Unlike other cell therapies, such as CAR T treatments made by engineering a patient’s own immune cells, Aurion’s manufacturing process is scalable, Kunst said. The corneal endothelial cells are kept in a solution, which is injected into the eye. Those cells pose little risk of rejection due to the eye’s immuno-privileged status, meaning that it’s one of the parts of the body less susceptible to an immune response.

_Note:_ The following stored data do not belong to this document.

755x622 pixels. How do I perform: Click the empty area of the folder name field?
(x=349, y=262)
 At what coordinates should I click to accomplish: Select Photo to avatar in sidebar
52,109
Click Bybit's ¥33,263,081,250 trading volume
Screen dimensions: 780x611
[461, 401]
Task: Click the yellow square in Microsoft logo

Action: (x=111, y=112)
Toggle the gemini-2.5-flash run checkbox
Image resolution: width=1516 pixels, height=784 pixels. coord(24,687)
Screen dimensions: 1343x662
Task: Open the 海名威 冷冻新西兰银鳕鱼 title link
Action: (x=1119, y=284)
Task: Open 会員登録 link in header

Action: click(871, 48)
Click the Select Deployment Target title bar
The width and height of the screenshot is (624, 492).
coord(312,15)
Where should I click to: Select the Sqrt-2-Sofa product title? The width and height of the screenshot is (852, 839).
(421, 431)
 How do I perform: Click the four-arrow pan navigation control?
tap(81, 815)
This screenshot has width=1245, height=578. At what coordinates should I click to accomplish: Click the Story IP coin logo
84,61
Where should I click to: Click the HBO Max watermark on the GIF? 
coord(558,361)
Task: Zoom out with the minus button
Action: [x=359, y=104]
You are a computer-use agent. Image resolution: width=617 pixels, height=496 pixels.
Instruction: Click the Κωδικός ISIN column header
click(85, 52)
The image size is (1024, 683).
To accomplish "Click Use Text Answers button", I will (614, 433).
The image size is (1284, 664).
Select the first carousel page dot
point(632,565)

Kinoshita’s cell therapy technology was acquired in 2020 by CorneaGen, a Seattle company that processes and supplies corneal tissue for transplant. Kunst said CorneaGen’s strategic vision is to address corneal blindness around the world, but the company realized that it couldn’t achieve that goal solely by providing tissue. It formed Aurion to develop the corneal endothelial cell therapy technology. Aurion operated as a CorneaGen subsidiary until it became a standalone company supported by the financing that was announced Tuesday. The company is developing its cell therapy as a treatment for corneal edema secondary to endothelial dysfunction. The disease is essentially a swelling of the cornea resulting from endothelial dysfunction. According to Aurion, the disorder affects about 16 million people in the U.S., Europe, and Japan.

Aurion already has some clinical data under its belt. The cell therapy was first tested in Japan, where Kunst said open-label studies established both safety and efficacy. Shortly after CorneaGen acquired the technology, Aurion began a new set of studies in El Salvador to ensure that the company could replicate the results. In both sets of studies, vision improvement was reported within weeks. Kunst said that these patients who had significant vision loss experienced vision recovery better than what they had before treatment. Data for the first 11 patients treated in Japan were published in the New England Journal of Medicine in 2018. At 24 weeks after the injection, improvements were reported in the density of corneal endothelial cells, corneal thickness, and visual acuity. The effects appear to be durable.

“Those patients are now out to about seven years, they’re all doing very well,” Kunst said.

Aurion is readying an application seeking marketing approval for the cell therapy in Japan based on clinical data from about 100 patients. At the same time, the company is also laying the groundwork for a U.S. clinical trial. Kunst said that the studies from Japan and El Salvador are supportive, but he expects the FDA will still require the company to take its experimental treatment through Phases 1 through 3. He added that the goal is to file an investigational new drug application later this year. Longer term, the company is looking at other eye disorders. Kunst said that the technology can be used to address other forms of blindness, such as glaucoma and certain retinal diseases, that are also caused by the death of non-regenerating cells. Kunst said that after taking the cell therapy through the regulatory process in corneal endothelial dysfunction, Aurion will evaluate where else it can apply its technology.

The latest Aurion financing included participation from earlier investors Petrichor Healthcare Capital Management, Flying L Partners, Falcon Vision, an ophthalmology-focused investment platform supported by KKR, and Visionary Ventures, a leading ophthalmology-focused venture fund creating value with better insight. Eye care giant Alcon also invested.